Combining resistance and endurance exercises in a training regime (concurrent training) can impair improvements in muscle hypertrophy, strength, and power compared to resistance training alone. Here we aimed to characterize skeletal muscle transcriptomic changes following chronic concurrent training to determine whether contraction-induced gene expression may reveal molecular underpinnings explaining impaired adaptations. Eighteen young, healthy male participants underwent 12 weeks of resistance, endurance, or concurrent training. Maximal strength, aerobic capacity, and anaerobic power were assessed. Transcriptomics were performed on skeletal muscle biopsies obtained pre and post-intervention. Improvements to maximal anaerobic power are impaired with concurrent and endurance training. Gene expression related to plasma membrane structures was enriched while gene expression related to regulation of mRNA processing and protein degradation was suppressed with concurrent training. Considerable overlap of gene expression related to extracellular matrix remodeling was observed between concurrent and endurance training. Our results provide the first comprehensive comparison of unique and overlapping gene sets enriched following chronic resistance, endurance, and concurrent training, and reveals pathways that may have implications in relation to impaired adaptations when undertaking concurrent training.
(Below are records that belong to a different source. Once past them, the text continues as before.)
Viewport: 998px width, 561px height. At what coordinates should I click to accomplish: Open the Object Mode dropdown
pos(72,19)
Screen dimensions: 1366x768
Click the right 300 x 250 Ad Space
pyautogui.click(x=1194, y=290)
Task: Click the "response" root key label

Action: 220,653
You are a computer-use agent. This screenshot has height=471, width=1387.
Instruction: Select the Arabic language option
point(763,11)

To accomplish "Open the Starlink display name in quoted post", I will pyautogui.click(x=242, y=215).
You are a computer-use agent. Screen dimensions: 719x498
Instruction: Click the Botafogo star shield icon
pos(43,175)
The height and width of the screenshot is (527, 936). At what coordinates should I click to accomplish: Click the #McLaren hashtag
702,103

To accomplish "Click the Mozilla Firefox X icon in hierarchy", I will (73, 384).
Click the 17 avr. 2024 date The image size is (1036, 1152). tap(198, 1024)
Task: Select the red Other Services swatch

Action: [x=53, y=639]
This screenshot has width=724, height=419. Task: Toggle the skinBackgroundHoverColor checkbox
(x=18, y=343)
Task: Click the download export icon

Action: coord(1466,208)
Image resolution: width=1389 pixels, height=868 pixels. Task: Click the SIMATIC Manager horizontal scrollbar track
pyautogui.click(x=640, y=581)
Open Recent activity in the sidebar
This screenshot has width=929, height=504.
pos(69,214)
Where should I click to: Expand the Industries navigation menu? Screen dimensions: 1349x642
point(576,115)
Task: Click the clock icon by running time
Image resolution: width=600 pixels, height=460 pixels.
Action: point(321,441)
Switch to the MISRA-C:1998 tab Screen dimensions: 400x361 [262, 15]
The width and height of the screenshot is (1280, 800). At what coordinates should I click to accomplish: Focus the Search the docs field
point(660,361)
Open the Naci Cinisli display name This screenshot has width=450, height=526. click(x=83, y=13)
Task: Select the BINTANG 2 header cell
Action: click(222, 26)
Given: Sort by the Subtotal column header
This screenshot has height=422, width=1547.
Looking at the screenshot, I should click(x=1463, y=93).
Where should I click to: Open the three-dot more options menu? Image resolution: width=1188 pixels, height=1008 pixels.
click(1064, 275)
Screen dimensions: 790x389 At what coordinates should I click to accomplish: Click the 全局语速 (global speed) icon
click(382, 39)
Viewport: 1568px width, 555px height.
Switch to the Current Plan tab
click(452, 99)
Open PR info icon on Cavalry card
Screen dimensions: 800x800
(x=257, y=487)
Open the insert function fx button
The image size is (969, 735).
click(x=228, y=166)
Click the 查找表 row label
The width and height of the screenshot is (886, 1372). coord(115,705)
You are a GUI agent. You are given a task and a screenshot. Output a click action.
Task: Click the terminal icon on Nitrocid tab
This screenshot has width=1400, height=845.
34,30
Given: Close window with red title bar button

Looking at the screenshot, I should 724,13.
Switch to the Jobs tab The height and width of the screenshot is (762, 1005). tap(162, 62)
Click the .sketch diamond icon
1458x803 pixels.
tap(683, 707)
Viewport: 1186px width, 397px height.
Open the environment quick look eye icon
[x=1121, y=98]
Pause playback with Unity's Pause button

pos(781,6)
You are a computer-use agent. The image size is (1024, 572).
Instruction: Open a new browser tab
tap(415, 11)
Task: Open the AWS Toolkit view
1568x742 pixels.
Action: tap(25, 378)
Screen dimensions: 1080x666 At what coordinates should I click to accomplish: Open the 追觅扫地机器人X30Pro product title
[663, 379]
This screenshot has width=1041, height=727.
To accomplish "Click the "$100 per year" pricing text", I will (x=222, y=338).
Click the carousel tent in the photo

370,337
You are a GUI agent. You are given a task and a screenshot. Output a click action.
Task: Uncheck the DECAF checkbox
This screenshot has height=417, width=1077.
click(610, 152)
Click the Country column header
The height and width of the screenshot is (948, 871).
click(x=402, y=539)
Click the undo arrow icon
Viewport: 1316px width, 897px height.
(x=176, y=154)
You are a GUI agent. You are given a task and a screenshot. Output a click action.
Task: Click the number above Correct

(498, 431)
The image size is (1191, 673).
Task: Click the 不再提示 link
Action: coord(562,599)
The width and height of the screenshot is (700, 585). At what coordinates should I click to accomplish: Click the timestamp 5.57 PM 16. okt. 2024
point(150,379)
Overall design: The study employed a parallel-groups design where participants were stratified according to lean body mass (LBM) and allocated to either a resistance only (RES), endurance only (END) or concurrent resistance and endurance exercise training (CET) group for 12 weeks. Measures of maximal strength, aerobic capacity, and anaerobic power, as well as body composition were performed pre- and post-intervention. Resting biopsies were obtained from the vastus lateralis muscle pre-intervention, after weeks 2 and 8 of exercise training, and post-intervention. For the duration of the intervention, all participants consumed a high-protein diet (2 g·kg-1·d-1). The study was approved by the Australian Catholic University Human Research Ethics Committee and was carried out in accordance with the latest revision of the Declaration of Helsinki. This trial was registered with the Australian New Zealand Clinical Trials Registry (ACTRN12617001229369).